WORK REQUIRED
Copy each of the items below word for word, leaving out the pictures.

DATASET ROWS
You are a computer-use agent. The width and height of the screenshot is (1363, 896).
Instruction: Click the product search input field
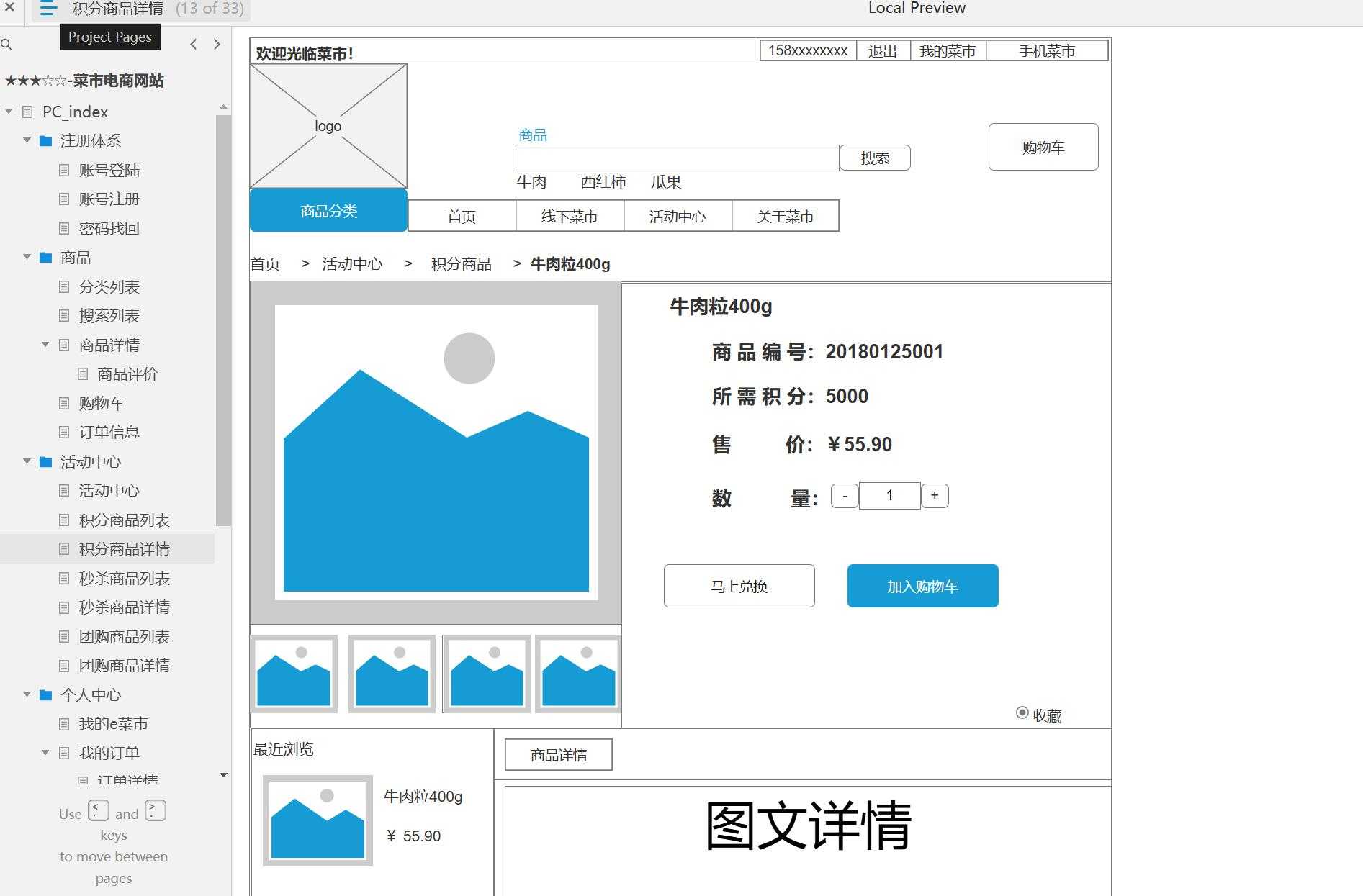[x=677, y=158]
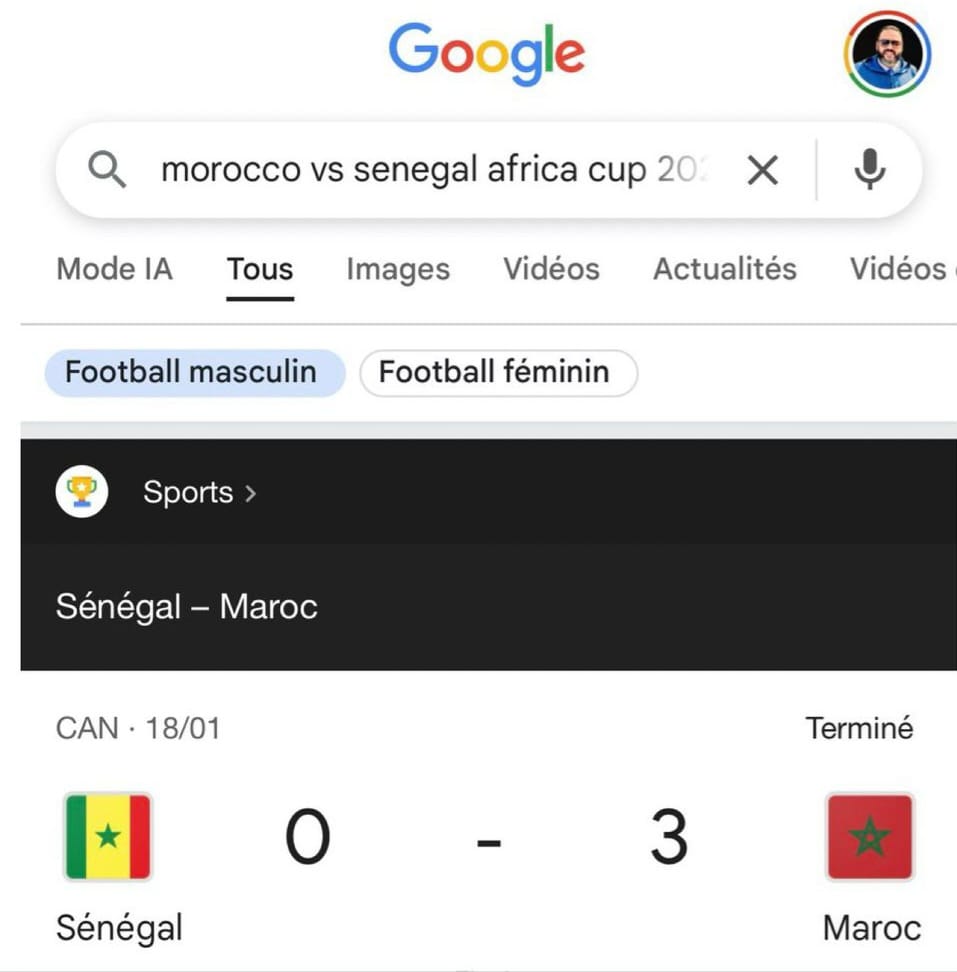Switch to Actualités tab
This screenshot has height=972, width=957.
(x=725, y=269)
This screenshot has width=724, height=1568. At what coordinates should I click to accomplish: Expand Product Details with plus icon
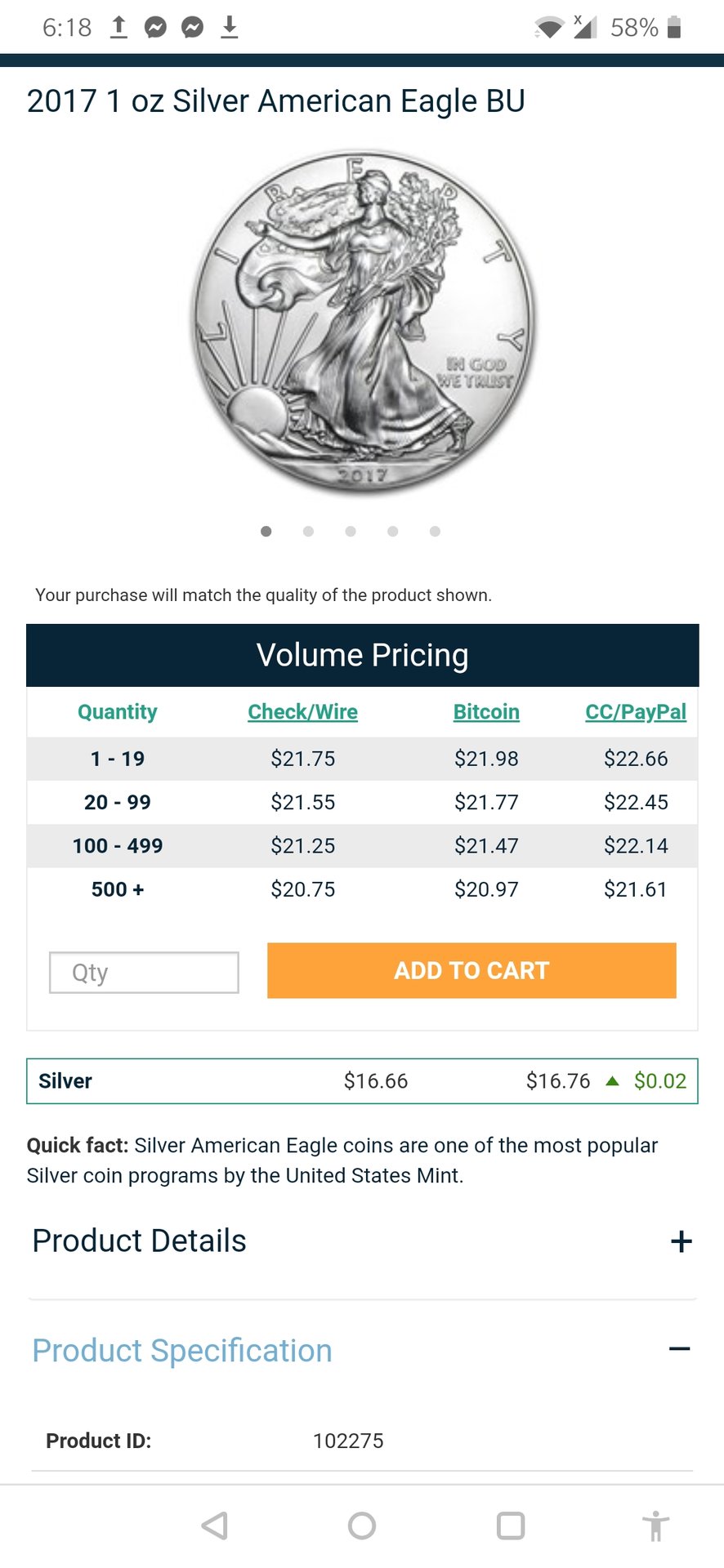pyautogui.click(x=681, y=1242)
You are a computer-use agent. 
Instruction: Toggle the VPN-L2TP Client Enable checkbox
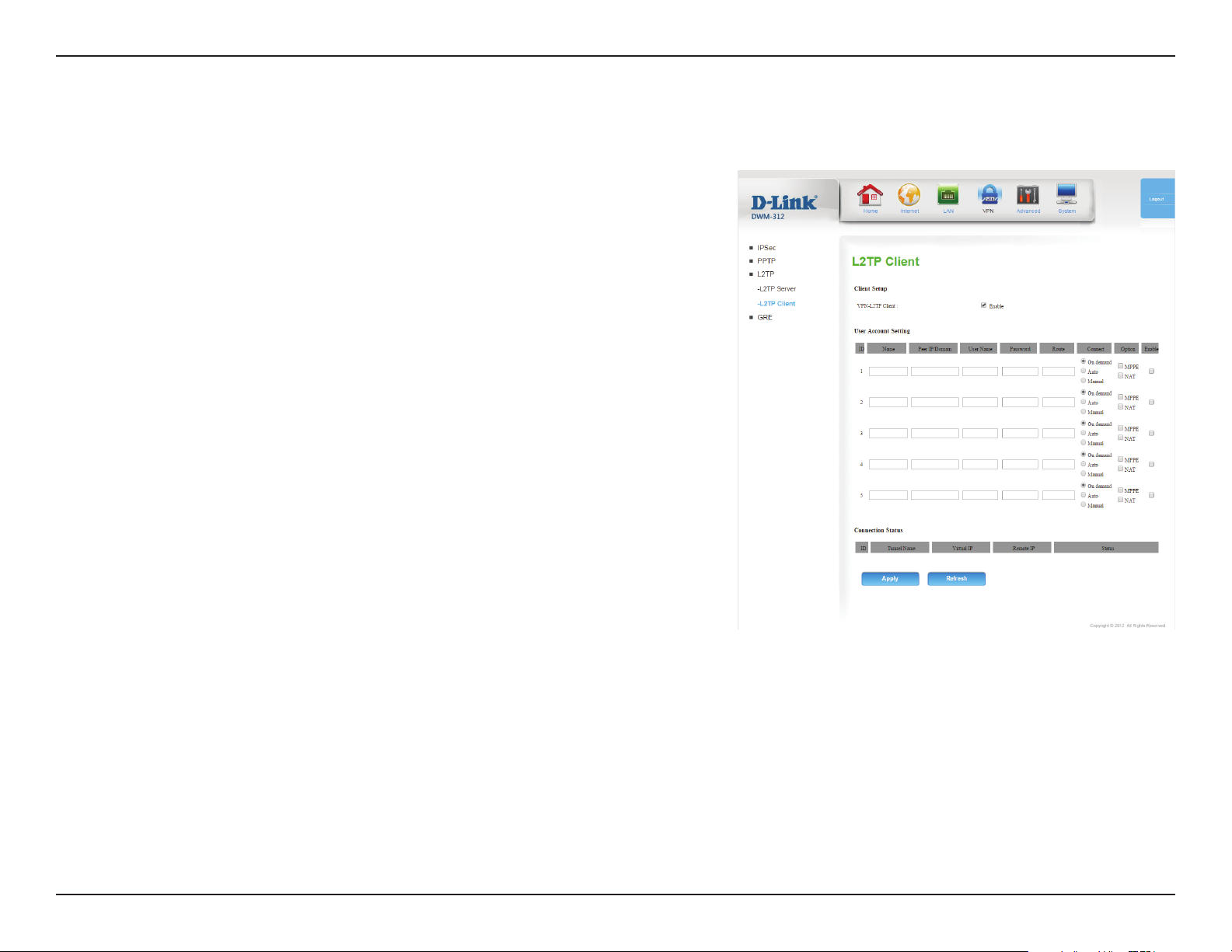tap(984, 305)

SOLUTION TO THE PROBLEM
You are a computer-use agent. The width and height of the screenshot is (1363, 896).
Instruction: Click the product search input field
[x=677, y=158]
Switch to Actualités tab
This screenshot has height=972, width=957.
(x=725, y=269)
This screenshot has width=724, height=1568. At what coordinates should I click to accomplish: Expand Product Details with plus icon
pyautogui.click(x=681, y=1242)
You are a computer-use agent. 
Instruction: Toggle the VPN-L2TP Client Enable checkbox
tap(984, 305)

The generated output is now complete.